• WHAT TO DO: In the rows below, replace "Biz Partner" with "Business Partner" and keep every other word unchanged.
BEGIN RECORDS FOR PROCESSING
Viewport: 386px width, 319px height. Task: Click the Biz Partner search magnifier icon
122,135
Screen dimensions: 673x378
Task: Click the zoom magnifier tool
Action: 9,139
END RECORDS FOR PROCESSING
• THE REPLY:
Viewport: 386px width, 319px height. Task: Click the Business Partner search magnifier icon
122,135
Screen dimensions: 673x378
Task: Click the zoom magnifier tool
Action: 9,139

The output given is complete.